GigaChat Audio processes 2-hour audio with precise timestamps
New time-aware LLM answers questions with explicit timestamps over 120 minutes.
GigaChat Audio tackles a core limitation of audio-conditioned LLMs: temporal grounding in long recordings. The model, developed by authors from the GigaChat team (likely Sber AI), interleaves periodic time markers with continuous audio tokens using large-scale synthetic supervision from a cascaded pipeline. This design lets it answer questions with explicit timestamps across inputs up to 120 minutes long, a dramatic improvement over prior models that struggle with even short clips.

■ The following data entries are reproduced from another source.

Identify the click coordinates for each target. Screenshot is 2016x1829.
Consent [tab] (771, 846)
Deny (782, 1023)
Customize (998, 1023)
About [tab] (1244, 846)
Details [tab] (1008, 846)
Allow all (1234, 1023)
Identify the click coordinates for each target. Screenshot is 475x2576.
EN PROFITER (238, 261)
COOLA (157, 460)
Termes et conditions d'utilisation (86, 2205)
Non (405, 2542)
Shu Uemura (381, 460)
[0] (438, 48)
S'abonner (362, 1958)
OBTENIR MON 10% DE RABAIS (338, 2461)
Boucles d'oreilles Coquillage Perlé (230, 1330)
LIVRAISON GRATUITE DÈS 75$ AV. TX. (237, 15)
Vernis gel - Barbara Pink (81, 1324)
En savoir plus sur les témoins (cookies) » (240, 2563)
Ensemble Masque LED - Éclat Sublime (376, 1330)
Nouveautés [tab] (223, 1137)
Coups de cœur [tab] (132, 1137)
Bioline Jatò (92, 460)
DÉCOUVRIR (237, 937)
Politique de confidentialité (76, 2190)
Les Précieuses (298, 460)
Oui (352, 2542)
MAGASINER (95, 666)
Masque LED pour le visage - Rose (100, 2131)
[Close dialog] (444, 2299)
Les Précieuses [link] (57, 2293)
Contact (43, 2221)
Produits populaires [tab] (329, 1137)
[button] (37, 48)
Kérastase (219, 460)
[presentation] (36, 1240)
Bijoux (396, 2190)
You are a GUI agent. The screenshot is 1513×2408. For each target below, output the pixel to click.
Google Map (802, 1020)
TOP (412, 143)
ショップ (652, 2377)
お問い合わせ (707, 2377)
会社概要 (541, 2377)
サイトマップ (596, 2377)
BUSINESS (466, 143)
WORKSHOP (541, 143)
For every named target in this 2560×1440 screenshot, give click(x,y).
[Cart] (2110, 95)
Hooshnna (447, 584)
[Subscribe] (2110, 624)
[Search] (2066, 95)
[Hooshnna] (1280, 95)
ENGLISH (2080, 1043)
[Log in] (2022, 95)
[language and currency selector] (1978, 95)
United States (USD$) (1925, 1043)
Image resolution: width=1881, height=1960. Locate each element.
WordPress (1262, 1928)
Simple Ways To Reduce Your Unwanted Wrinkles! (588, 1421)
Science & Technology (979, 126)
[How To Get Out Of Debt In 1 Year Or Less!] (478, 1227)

The paper reports strong temporal-grounding accuracy on both short and long benchmarks, and the model supports time-anchored fragment descriptions and summaries. Extensive ablations examine how time representation, marker frequency, tokenization, and duration-mixture design affect accuracy and computational cost. Accepted to Interspeech 2026, the authors have released model weights and datasets to drive further research in time-aware audio understanding.
- Handles audio inputs up to 120 minutes long with explicit timestamp answers
- Achieves strong temporal-grounding accuracy on short and long benchmarks
- Open-sourced model and datasets, accepted to Interspeech 2026
Why It Matters
Enables precise search, summarization, and analysis of hour-long audio recordings with exact temporal context.